**Brief**: Repeat the records. Keep every word and mark exactly as it is.

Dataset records
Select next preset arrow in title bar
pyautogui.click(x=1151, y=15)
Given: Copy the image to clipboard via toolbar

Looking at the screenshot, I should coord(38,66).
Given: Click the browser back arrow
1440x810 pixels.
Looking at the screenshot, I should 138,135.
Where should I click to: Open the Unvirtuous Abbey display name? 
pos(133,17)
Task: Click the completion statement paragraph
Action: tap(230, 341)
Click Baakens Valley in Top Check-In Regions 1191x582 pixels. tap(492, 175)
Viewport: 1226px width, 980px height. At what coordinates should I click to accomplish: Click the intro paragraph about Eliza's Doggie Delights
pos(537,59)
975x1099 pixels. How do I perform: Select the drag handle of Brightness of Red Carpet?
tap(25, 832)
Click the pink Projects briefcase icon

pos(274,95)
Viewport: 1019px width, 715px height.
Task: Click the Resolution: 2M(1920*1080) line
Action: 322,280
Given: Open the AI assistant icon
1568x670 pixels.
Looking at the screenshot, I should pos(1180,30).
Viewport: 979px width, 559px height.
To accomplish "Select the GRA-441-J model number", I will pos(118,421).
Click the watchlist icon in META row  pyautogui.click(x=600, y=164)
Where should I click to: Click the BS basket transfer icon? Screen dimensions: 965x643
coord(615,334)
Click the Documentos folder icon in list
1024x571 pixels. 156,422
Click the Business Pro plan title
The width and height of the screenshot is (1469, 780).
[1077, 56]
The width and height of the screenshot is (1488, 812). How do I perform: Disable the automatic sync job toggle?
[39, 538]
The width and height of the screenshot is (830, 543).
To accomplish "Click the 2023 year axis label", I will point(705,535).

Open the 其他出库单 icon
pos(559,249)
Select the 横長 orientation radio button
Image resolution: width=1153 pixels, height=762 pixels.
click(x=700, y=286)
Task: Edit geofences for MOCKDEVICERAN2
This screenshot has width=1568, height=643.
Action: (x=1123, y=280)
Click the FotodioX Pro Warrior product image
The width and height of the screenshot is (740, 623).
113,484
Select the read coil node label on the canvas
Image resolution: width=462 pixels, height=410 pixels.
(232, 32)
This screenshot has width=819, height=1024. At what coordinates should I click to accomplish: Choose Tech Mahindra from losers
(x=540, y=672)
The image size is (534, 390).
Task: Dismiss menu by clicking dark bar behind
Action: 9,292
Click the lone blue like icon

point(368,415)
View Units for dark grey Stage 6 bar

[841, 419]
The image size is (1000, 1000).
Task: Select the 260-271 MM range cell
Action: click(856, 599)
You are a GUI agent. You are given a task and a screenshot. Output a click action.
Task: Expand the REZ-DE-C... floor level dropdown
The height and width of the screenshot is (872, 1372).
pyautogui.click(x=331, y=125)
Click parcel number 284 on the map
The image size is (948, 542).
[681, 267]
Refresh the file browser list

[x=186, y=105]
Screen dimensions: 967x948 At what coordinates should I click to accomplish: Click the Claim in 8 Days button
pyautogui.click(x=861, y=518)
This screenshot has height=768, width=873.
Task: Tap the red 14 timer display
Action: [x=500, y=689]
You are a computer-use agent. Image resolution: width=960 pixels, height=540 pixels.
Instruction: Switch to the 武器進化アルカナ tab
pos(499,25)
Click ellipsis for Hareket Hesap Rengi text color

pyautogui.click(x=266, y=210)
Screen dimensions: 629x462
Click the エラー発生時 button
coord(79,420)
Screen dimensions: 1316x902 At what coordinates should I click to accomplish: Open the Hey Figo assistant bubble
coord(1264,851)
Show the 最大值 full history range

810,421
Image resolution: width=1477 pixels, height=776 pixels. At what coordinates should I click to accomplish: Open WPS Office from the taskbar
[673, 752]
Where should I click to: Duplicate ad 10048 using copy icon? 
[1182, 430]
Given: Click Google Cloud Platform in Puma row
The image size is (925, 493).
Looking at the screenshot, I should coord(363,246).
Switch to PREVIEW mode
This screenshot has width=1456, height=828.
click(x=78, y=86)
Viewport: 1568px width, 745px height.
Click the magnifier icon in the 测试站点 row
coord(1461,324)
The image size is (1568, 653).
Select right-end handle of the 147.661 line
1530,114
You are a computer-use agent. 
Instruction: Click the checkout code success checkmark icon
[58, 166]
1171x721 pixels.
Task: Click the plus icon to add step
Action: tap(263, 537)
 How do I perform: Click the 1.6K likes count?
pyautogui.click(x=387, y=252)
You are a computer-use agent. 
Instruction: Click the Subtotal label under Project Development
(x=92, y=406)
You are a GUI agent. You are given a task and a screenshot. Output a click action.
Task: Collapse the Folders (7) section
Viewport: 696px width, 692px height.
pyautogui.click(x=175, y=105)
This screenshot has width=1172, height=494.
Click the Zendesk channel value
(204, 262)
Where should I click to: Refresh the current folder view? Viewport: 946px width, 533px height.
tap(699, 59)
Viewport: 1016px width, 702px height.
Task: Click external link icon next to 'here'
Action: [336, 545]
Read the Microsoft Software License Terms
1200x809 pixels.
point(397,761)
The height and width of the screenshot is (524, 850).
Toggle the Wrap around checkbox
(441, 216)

**Your solution**:
Select next preset arrow in title bar
pyautogui.click(x=1151, y=15)
Given: Copy the image to clipboard via toolbar

Looking at the screenshot, I should coord(38,66).
Given: Click the browser back arrow
1440x810 pixels.
Looking at the screenshot, I should 138,135.
Where should I click to: Open the Unvirtuous Abbey display name? 
pos(133,17)
Task: Click the completion statement paragraph
Action: tap(230, 341)
Click Baakens Valley in Top Check-In Regions 1191x582 pixels. tap(492, 175)
Viewport: 1226px width, 980px height. At what coordinates should I click to accomplish: Click the intro paragraph about Eliza's Doggie Delights
pos(537,59)
975x1099 pixels. How do I perform: Select the drag handle of Brightness of Red Carpet?
tap(25, 832)
Click the pink Projects briefcase icon

pos(274,95)
Viewport: 1019px width, 715px height.
Task: Click the Resolution: 2M(1920*1080) line
Action: 322,280
Given: Open the AI assistant icon
1568x670 pixels.
Looking at the screenshot, I should pos(1180,30).
Viewport: 979px width, 559px height.
To accomplish "Select the GRA-441-J model number", I will pos(118,421).
Click the watchlist icon in META row  pyautogui.click(x=600, y=164)
Where should I click to: Click the BS basket transfer icon? Screen dimensions: 965x643
coord(615,334)
Click the Documentos folder icon in list
1024x571 pixels. 156,422
Click the Business Pro plan title
The width and height of the screenshot is (1469, 780).
[1077, 56]
The width and height of the screenshot is (1488, 812). How do I perform: Disable the automatic sync job toggle?
[39, 538]
The width and height of the screenshot is (830, 543).
To accomplish "Click the 2023 year axis label", I will point(705,535).

Open the 其他出库单 icon
pos(559,249)
Select the 横長 orientation radio button
Image resolution: width=1153 pixels, height=762 pixels.
click(x=700, y=286)
Task: Edit geofences for MOCKDEVICERAN2
This screenshot has width=1568, height=643.
Action: (x=1123, y=280)
Click the FotodioX Pro Warrior product image
The width and height of the screenshot is (740, 623).
113,484
Select the read coil node label on the canvas
Image resolution: width=462 pixels, height=410 pixels.
(232, 32)
This screenshot has width=819, height=1024. At what coordinates should I click to accomplish: Choose Tech Mahindra from losers
(x=540, y=672)
The image size is (534, 390).
Task: Dismiss menu by clicking dark bar behind
Action: 9,292
Click the lone blue like icon

point(368,415)
View Units for dark grey Stage 6 bar

[841, 419]
The image size is (1000, 1000).
Task: Select the 260-271 MM range cell
Action: click(856, 599)
You are a GUI agent. You are given a task and a screenshot. Output a click action.
Task: Expand the REZ-DE-C... floor level dropdown
The height and width of the screenshot is (872, 1372).
pyautogui.click(x=331, y=125)
Click parcel number 284 on the map
The image size is (948, 542).
[681, 267]
Refresh the file browser list

[x=186, y=105]
Screen dimensions: 967x948 At what coordinates should I click to accomplish: Click the Claim in 8 Days button
pyautogui.click(x=861, y=518)
This screenshot has height=768, width=873.
Task: Tap the red 14 timer display
Action: [x=500, y=689]
You are a computer-use agent. Image resolution: width=960 pixels, height=540 pixels.
Instruction: Switch to the 武器進化アルカナ tab
pos(499,25)
Click ellipsis for Hareket Hesap Rengi text color

pyautogui.click(x=266, y=210)
Screen dimensions: 629x462
Click the エラー発生時 button
coord(79,420)
Screen dimensions: 1316x902 At what coordinates should I click to accomplish: Open the Hey Figo assistant bubble
coord(1264,851)
Show the 最大值 full history range

810,421
Image resolution: width=1477 pixels, height=776 pixels. At what coordinates should I click to accomplish: Open WPS Office from the taskbar
[673, 752]
Where should I click to: Duplicate ad 10048 using copy icon? 
[1182, 430]
Given: Click Google Cloud Platform in Puma row
The image size is (925, 493).
Looking at the screenshot, I should coord(363,246).
Switch to PREVIEW mode
This screenshot has width=1456, height=828.
click(x=78, y=86)
Viewport: 1568px width, 745px height.
Click the magnifier icon in the 测试站点 row
coord(1461,324)
The image size is (1568, 653).
Select right-end handle of the 147.661 line
1530,114
You are a computer-use agent. 
Instruction: Click the checkout code success checkmark icon
[58, 166]
1171x721 pixels.
Task: Click the plus icon to add step
Action: tap(263, 537)
 How do I perform: Click the 1.6K likes count?
pyautogui.click(x=387, y=252)
You are a computer-use agent. 
Instruction: Click the Subtotal label under Project Development
(x=92, y=406)
You are a GUI agent. You are given a task and a screenshot. Output a click action.
Task: Collapse the Folders (7) section
Viewport: 696px width, 692px height.
pyautogui.click(x=175, y=105)
This screenshot has width=1172, height=494.
Click the Zendesk channel value
(204, 262)
Where should I click to: Refresh the current folder view? Viewport: 946px width, 533px height.
tap(699, 59)
Viewport: 1016px width, 702px height.
Task: Click external link icon next to 'here'
Action: [336, 545]
Read the Microsoft Software License Terms
1200x809 pixels.
point(397,761)
The height and width of the screenshot is (524, 850).
Toggle the Wrap around checkbox
(441, 216)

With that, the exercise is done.